Quelques albums plus tard, Haddock retrouve Abdallah ou plutôt s’agit-il de l’inverse, c’est en effet le jeune garçon qui, se rendant à Moulinsart, se retrouve nez à nez avec le capitaine. Les retrouvailles sont inattendues et se font à nouveau dans un contexte d’urgence. Au Khemed, l’émir fait face à un coup d’état et il préférable pour Abdallah de se réfugier en Europe, à l’abri des histoires d’adultes, à l’abri des hostilités. Moulinsart s’avère être un terrain de jeu idéal pour un jeune enfant, son insouciance couplée à son imaginaire débordant lui permettent de s’adonner aux farces les plus élaborées. Dans ce lot de farces et attrapes, Abdallah n’a pas oublié le capitaine qu’il continue d’appeler « Mille Sabords » et pour qui il semble avoir une vraie tendresse. En effet, il a apporté dans ses bagages un présent qu’il s’empresse d’offrir au capitaine. Ce présent est un coucou un peu particulier puisqu’il possède un mécanisme qui permet d’actionner un jet d’eau. Là encore, l’ingéniosité du jeune Abdallah fait des ravages. Il n’empêche, ce présent est aussi le symbole d’une marque de considération voire de reconnaissance pour une personne qu’Abdallah a toujours su garder en mémoire. Non seulement, il a surnommé Haddock « Mille Sabords », comme on surnomme un ami, un proche, un être cher pour lequel on éprouve de la tendresse, mais il a également pensé à offrir un cadeau, quelque peu empoisonné certes, qui exprime néanmoins son plaisir de donner. Plaisir qui s’accompagne toujours d’un peu de malice. On ne se refait pas. En fin d’album, Abdallah laissera une lettre dans laquelle il usera de mots tendres à l’égard de ce « cher Mille Sabords », il se dit même un peu triste de quitter Moulinsart. Haddock, dans sa sensibilité profonde, évoquera « d’innocentes gamineries », comme pour se rappeler à lui-même que Abdallah est d’abord un enfant insouciant, avant d’être un « démon de gosse ».

◇ ◇ ◇ ◇ ◇ ◇ ◇

__TÂCHES__.
- a) Résumez sous forme de liste le paragraphe du texte sur Abdallah et Haddock qui commence par « Quelques albums plus tard », en conservant ses faits principaux.
- b) Dans le texte sur Abdallah et Haddock, quel cadeau Abdallah offre-t-il au capitaine ?
- c) Prolongez le texte sur Abdallah et Haddock à partir de sa dernière phrase.

__DONNÉES__.
◇ ◇ ◇ ◇ ◇ ◇ ◇

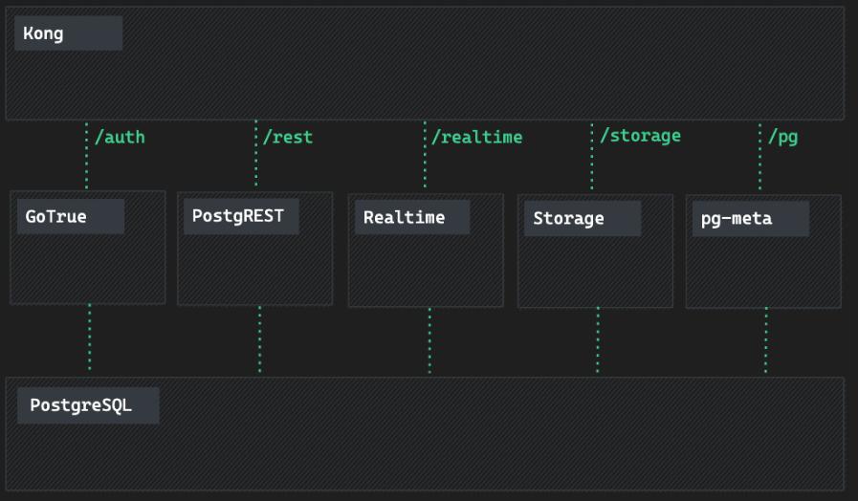Screen dimensions: 858x501
Task: Select the GoTrue service label
Action: (x=56, y=216)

◇ ◇ ◇ ◇ ◇ ◇ ◇

__RÉPONSES DANS L'ORDRE__.
- a)
- Quelques albums plus tard, Abdallah, en route pour Moulinsart, tombe nez à nez avec le capitaine Haddock. Ces retrouvailles inattendues ont de nouveau lieu dans l'urgence.
- Au Khemed, l'émir fait face à un coup d'État, et Abdallah se réfugie en Europe, à l'abri des hostilités.
- Moulinsart devient pour lui un terrain de jeu idéal. Insouciant et plein d'imagination, il y multiplie les farces élaborées.
- Il appelle toujours Haddock « Mille Sabords » et semble éprouver une vraie tendresse pour lui.
- Il lui offre un coucou équipé d'un mécanisme qui actionne un jet d'eau. Ce cadeau malicieux est aussi une marque de considération, voire de reconnaissance.
- En fin d'album, Abdallah laisse une lettre tendre à son « cher Mille Sabords » et se dit un peu triste de quitter Moulinsart.
- Haddock parle alors « d'innocentes gamineries », comme pour se rappeler qu'Abdallah est d'abord un enfant insouciant avant d'être un « démon de gosse ».

- b) Un coucou muni d'un mécanisme qui actionne un jet d'eau.

- c)
Autre élément à exploiter pour interroger cette relation entre ceux deux personnages : l’accueil de personnes étrangères chez soi. Si cela pose un sérieux problème à Nestor qui, tour à tour, voit d’un mauvais œil l’arrivée au château de la famille de l’émir et celle des Romanichels quelques années plus tard, Haddock ne se montre jamais hostile à l’égard de l’autre. Au contraire, il est précisément celui qui s’offusque des conditions indignes dans lesquelles vivent les Romanichels et notamment un autre enfant, la petite Miarka. Ainsi la venue d’Abdallah ne lui pose pas de problème en tant que tel. S’il rejette la smala de Lampion et la trop volubile Castafiore, il reste sensible au sort des personnes en situation de détresse. Abdallah, dans le contexte de coup d’état dans son pays, en fait partie. Plus encore, son engagement à retrouver Tournesol dans les sept boules de cristal ainsi que dans l’affaire Tournesol est une autre démonstration de sa solidarité inébranlable à l’égard de son ami. Dans un registre différent, sa main tendue à destination de Laszlo Carreidas (qu’il croit démuni) est un autre exemple de cette générosité à l’égard de ces personnes qui expriment une souffrance, un mal-être. Le capitaine est donc un bon bougre animé par une véritable humanité à l’égard de celui qui souffre, sa colère à l’égard d’Abdallah doit être comprise comme une volonté d’affirmer une posture d’autorité qui, en réalité, cache des sentiments qui trahissent une certaine affection pour ce jeune garçon, malgré lui. Le coup d’état au Khemed annoncé, Haddock, pourtant excédé par les provocations du jeune enfant, ne transige pas : "dans ces conditions, Abdallah ne peut être renvoyé au Khemed". Mais au Khemed Tintin et le capitaine peuvent s’y rendre, et Haddock s’y rendra, non pas pour se débarrasser au plus vite du fils de l’émir, mais bien pour venir en aide au père du gamin et pour déjouer un trafic d’esclaves en mer rouge. Haddock, faut-il le rappeler, est celui qui alerte les pèlerins du sort qui leur est réservé. L’épaisseur parfois bougonne du capitaine n’a d’égale que sa propension à se montrer profondément humain, touché par le sort des siens d’où qu’ils viennent.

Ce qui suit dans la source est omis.